Exercise description
Return the lines beginning at the one that contains "The height and" and running to the end of the records, exactly and with nothing else. Omit pictures.
-- Records for the task follows --
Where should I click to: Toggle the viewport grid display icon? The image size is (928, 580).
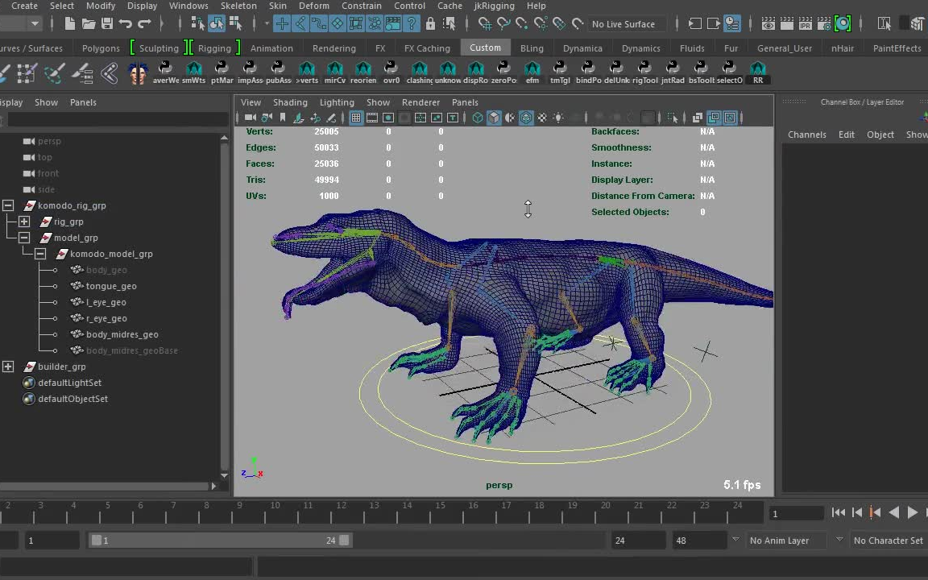(x=355, y=118)
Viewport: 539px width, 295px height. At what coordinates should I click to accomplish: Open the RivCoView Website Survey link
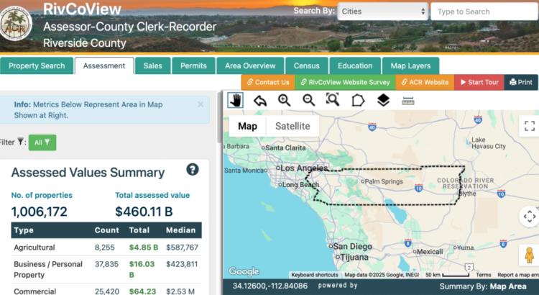[x=344, y=82]
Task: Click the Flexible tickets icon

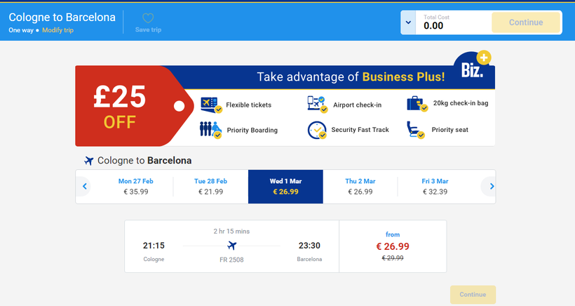Action: pos(211,105)
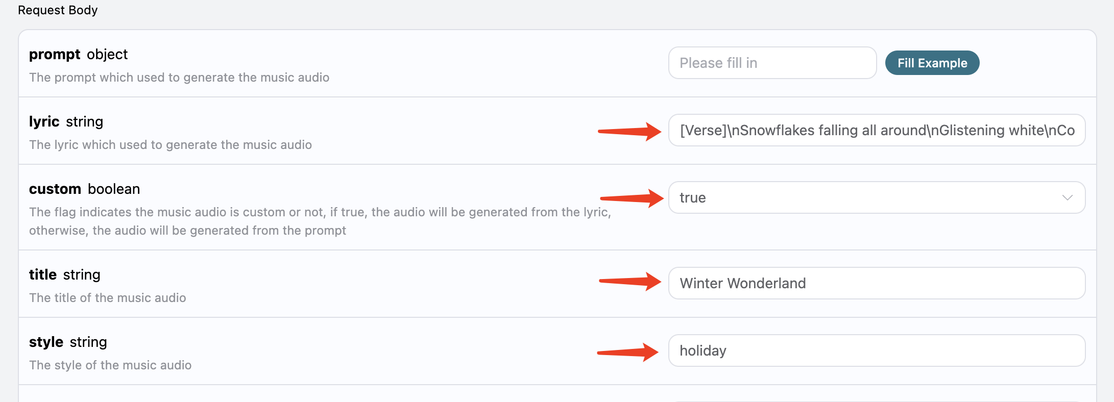Click the red arrow pointing to style field
Image resolution: width=1114 pixels, height=402 pixels.
[628, 352]
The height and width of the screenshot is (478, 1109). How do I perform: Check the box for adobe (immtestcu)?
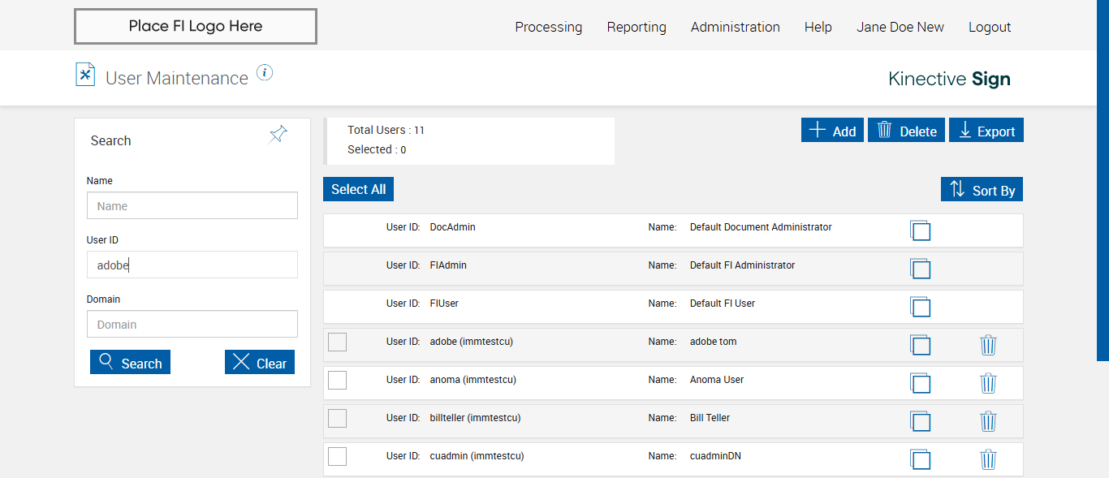[x=337, y=342]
-- Records for the task concluded --
Solution for this problem
The height and width of the screenshot is (478, 1109). How do I perform: Check the box for adobe (immtestcu)?
[x=337, y=342]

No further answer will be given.